▼

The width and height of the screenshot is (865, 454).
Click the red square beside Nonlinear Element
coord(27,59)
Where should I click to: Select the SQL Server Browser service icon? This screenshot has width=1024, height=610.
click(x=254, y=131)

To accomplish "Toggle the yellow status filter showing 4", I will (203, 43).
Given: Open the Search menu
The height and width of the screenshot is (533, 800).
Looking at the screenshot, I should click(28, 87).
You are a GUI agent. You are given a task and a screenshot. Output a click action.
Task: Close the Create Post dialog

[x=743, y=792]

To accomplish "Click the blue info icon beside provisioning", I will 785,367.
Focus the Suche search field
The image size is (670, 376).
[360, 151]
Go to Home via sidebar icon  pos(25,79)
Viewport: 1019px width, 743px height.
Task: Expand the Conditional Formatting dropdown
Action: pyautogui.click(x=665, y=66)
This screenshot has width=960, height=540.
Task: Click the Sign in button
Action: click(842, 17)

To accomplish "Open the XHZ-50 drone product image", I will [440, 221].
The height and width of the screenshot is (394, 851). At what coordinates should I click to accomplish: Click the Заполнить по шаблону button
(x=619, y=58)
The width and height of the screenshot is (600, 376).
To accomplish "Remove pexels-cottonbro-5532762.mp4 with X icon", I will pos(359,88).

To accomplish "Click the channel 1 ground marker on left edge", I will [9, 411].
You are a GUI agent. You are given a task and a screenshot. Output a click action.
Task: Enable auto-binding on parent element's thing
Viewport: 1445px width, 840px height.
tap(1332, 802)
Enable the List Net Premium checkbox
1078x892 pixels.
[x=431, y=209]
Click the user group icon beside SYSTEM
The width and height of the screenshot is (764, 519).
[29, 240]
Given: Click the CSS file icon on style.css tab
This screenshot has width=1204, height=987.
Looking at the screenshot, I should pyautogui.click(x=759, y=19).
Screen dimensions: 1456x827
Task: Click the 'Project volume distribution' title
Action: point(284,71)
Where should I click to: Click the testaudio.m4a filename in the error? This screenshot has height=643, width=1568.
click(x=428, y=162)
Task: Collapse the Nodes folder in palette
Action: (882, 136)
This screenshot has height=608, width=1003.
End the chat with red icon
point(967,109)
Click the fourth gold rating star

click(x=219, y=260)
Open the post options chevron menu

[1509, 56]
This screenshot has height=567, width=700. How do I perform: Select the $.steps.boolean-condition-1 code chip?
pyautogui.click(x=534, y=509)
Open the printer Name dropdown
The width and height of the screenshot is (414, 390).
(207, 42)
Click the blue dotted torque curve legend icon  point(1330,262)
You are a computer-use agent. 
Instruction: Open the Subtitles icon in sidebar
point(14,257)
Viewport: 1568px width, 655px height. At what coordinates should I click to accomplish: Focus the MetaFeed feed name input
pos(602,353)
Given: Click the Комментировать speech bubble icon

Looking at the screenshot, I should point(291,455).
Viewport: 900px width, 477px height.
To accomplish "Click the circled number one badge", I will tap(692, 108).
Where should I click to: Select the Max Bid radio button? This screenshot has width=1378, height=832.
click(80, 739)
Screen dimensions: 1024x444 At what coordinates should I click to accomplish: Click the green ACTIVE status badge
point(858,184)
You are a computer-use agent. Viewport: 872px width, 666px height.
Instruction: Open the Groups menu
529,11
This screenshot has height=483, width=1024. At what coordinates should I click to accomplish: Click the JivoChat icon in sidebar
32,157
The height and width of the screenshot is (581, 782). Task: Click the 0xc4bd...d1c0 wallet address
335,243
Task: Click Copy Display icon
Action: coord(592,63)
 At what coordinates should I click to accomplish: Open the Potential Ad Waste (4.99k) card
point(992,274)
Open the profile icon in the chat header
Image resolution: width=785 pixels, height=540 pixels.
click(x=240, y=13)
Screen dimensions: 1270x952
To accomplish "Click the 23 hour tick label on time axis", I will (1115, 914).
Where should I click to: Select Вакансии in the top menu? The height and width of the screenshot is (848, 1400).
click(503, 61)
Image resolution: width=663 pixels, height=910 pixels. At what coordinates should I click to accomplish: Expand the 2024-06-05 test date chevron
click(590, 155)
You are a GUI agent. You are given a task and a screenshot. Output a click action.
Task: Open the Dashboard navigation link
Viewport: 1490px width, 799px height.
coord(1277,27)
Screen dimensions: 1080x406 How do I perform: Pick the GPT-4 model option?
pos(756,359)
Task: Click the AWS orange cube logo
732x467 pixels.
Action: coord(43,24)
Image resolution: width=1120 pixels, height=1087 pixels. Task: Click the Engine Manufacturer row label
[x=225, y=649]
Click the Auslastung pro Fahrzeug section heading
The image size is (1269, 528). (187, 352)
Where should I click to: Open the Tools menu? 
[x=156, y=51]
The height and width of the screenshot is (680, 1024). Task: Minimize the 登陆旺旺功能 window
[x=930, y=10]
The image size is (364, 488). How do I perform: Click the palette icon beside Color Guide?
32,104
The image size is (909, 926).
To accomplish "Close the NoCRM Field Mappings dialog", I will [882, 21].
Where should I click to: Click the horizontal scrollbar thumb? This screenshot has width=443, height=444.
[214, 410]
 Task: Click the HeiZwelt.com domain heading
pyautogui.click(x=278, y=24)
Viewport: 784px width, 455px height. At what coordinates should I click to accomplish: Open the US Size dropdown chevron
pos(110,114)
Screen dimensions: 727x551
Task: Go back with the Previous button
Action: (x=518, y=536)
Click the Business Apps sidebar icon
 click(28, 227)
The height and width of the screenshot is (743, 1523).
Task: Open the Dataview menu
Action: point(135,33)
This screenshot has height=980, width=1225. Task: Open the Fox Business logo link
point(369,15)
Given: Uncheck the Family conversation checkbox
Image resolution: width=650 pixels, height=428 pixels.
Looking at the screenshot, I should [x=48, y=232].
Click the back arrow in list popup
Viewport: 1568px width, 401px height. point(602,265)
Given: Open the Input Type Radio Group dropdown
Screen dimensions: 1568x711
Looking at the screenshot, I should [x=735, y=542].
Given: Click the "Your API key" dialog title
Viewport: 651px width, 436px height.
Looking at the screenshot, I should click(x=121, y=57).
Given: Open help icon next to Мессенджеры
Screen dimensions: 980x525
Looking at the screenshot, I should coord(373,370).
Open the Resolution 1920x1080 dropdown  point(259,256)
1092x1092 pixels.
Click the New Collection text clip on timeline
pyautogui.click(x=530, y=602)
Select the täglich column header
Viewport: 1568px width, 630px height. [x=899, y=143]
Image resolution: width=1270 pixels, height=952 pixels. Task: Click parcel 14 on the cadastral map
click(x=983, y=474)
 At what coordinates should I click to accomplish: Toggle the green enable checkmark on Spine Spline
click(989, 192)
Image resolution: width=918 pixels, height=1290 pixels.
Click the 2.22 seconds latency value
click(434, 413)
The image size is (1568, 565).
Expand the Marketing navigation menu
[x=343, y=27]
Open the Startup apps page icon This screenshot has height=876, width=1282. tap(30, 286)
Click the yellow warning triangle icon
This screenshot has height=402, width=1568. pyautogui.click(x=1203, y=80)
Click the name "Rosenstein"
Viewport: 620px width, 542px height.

▲

◆ Task brief ◆
Nothing in the listing should change; repeat it in full.

◆ Answer area ◆
The width and height of the screenshot is (865, 454).
Click the red square beside Nonlinear Element
coord(27,59)
Where should I click to: Select the SQL Server Browser service icon? This screenshot has width=1024, height=610.
click(x=254, y=131)

To accomplish "Toggle the yellow status filter showing 4", I will (203, 43).
Given: Open the Search menu
The height and width of the screenshot is (533, 800).
Looking at the screenshot, I should click(28, 87).
You are a GUI agent. You are given a task and a screenshot. Output a click action.
Task: Close the Create Post dialog

[x=743, y=792]

To accomplish "Click the blue info icon beside provisioning", I will 785,367.
Focus the Suche search field
The image size is (670, 376).
[360, 151]
Go to Home via sidebar icon  pos(25,79)
Viewport: 1019px width, 743px height.
Task: Expand the Conditional Formatting dropdown
Action: pyautogui.click(x=665, y=66)
This screenshot has width=960, height=540.
Task: Click the Sign in button
Action: click(842, 17)

To accomplish "Open the XHZ-50 drone product image", I will [440, 221].
The height and width of the screenshot is (394, 851). At what coordinates should I click to accomplish: Click the Заполнить по шаблону button
(x=619, y=58)
The width and height of the screenshot is (600, 376).
To accomplish "Remove pexels-cottonbro-5532762.mp4 with X icon", I will pos(359,88).

To accomplish "Click the channel 1 ground marker on left edge", I will [9, 411].
You are a GUI agent. You are given a task and a screenshot. Output a click action.
Task: Enable auto-binding on parent element's thing
Viewport: 1445px width, 840px height.
tap(1332, 802)
Enable the List Net Premium checkbox
1078x892 pixels.
[x=431, y=209]
Click the user group icon beside SYSTEM
The width and height of the screenshot is (764, 519).
[29, 240]
Given: Click the CSS file icon on style.css tab
This screenshot has width=1204, height=987.
Looking at the screenshot, I should pyautogui.click(x=759, y=19).
Screen dimensions: 1456x827
Task: Click the 'Project volume distribution' title
Action: point(284,71)
Where should I click to: Click the testaudio.m4a filename in the error? This screenshot has height=643, width=1568.
click(x=428, y=162)
Task: Collapse the Nodes folder in palette
Action: (882, 136)
This screenshot has height=608, width=1003.
End the chat with red icon
point(967,109)
Click the fourth gold rating star

click(x=219, y=260)
Open the post options chevron menu

[1509, 56]
This screenshot has height=567, width=700. How do I perform: Select the $.steps.boolean-condition-1 code chip?
pyautogui.click(x=534, y=509)
Open the printer Name dropdown
The width and height of the screenshot is (414, 390).
(207, 42)
Click the blue dotted torque curve legend icon  point(1330,262)
You are a computer-use agent. 
Instruction: Open the Subtitles icon in sidebar
point(14,257)
Viewport: 1568px width, 655px height. At what coordinates should I click to accomplish: Focus the MetaFeed feed name input
pos(602,353)
Given: Click the Комментировать speech bubble icon

Looking at the screenshot, I should point(291,455).
Viewport: 900px width, 477px height.
To accomplish "Click the circled number one badge", I will tap(692, 108).
Where should I click to: Select the Max Bid radio button? This screenshot has width=1378, height=832.
click(80, 739)
Screen dimensions: 1024x444 At what coordinates should I click to accomplish: Click the green ACTIVE status badge
point(858,184)
You are a computer-use agent. Viewport: 872px width, 666px height.
Instruction: Open the Groups menu
529,11
This screenshot has height=483, width=1024. At what coordinates should I click to accomplish: Click the JivoChat icon in sidebar
32,157
The height and width of the screenshot is (581, 782). Task: Click the 0xc4bd...d1c0 wallet address
335,243
Task: Click Copy Display icon
Action: coord(592,63)
 At what coordinates should I click to accomplish: Open the Potential Ad Waste (4.99k) card
point(992,274)
Open the profile icon in the chat header
Image resolution: width=785 pixels, height=540 pixels.
click(x=240, y=13)
Screen dimensions: 1270x952
To accomplish "Click the 23 hour tick label on time axis", I will (1115, 914).
Where should I click to: Select Вакансии in the top menu? The height and width of the screenshot is (848, 1400).
click(503, 61)
Image resolution: width=663 pixels, height=910 pixels. At what coordinates should I click to accomplish: Expand the 2024-06-05 test date chevron
click(590, 155)
You are a GUI agent. You are given a task and a screenshot. Output a click action.
Task: Open the Dashboard navigation link
Viewport: 1490px width, 799px height.
coord(1277,27)
Screen dimensions: 1080x406 How do I perform: Pick the GPT-4 model option?
pos(756,359)
Task: Click the AWS orange cube logo
732x467 pixels.
Action: coord(43,24)
Image resolution: width=1120 pixels, height=1087 pixels. Task: Click the Engine Manufacturer row label
[x=225, y=649]
Click the Auslastung pro Fahrzeug section heading
The image size is (1269, 528). (187, 352)
Where should I click to: Open the Tools menu? 
[x=156, y=51]
The height and width of the screenshot is (680, 1024). Task: Minimize the 登陆旺旺功能 window
[x=930, y=10]
The image size is (364, 488). How do I perform: Click the palette icon beside Color Guide?
32,104
The image size is (909, 926).
To accomplish "Close the NoCRM Field Mappings dialog", I will [882, 21].
Where should I click to: Click the horizontal scrollbar thumb? This screenshot has width=443, height=444.
[214, 410]
 Task: Click the HeiZwelt.com domain heading
pyautogui.click(x=278, y=24)
Viewport: 784px width, 455px height. At what coordinates should I click to accomplish: Open the US Size dropdown chevron
pos(110,114)
Screen dimensions: 727x551
Task: Go back with the Previous button
Action: (x=518, y=536)
Click the Business Apps sidebar icon
 click(28, 227)
The height and width of the screenshot is (743, 1523).
Task: Open the Dataview menu
Action: point(135,33)
This screenshot has height=980, width=1225. Task: Open the Fox Business logo link
point(369,15)
Given: Uncheck the Family conversation checkbox
Image resolution: width=650 pixels, height=428 pixels.
Looking at the screenshot, I should [x=48, y=232].
Click the back arrow in list popup
Viewport: 1568px width, 401px height. point(602,265)
Given: Open the Input Type Radio Group dropdown
Screen dimensions: 1568x711
Looking at the screenshot, I should [x=735, y=542].
Given: Click the "Your API key" dialog title
Viewport: 651px width, 436px height.
Looking at the screenshot, I should click(x=121, y=57).
Given: Open help icon next to Мессенджеры
Screen dimensions: 980x525
Looking at the screenshot, I should coord(373,370).
Open the Resolution 1920x1080 dropdown  point(259,256)
1092x1092 pixels.
Click the New Collection text clip on timeline
pyautogui.click(x=530, y=602)
Select the täglich column header
Viewport: 1568px width, 630px height. [x=899, y=143]
Image resolution: width=1270 pixels, height=952 pixels. Task: Click parcel 14 on the cadastral map
click(x=983, y=474)
 At what coordinates should I click to accomplish: Toggle the green enable checkmark on Spine Spline
click(989, 192)
Image resolution: width=918 pixels, height=1290 pixels.
Click the 2.22 seconds latency value
click(434, 413)
The image size is (1568, 565).
Expand the Marketing navigation menu
[x=343, y=27]
Open the Startup apps page icon This screenshot has height=876, width=1282. tap(30, 286)
Click the yellow warning triangle icon
This screenshot has height=402, width=1568. pyautogui.click(x=1203, y=80)
Click the name "Rosenstein"
Viewport: 620px width, 542px height.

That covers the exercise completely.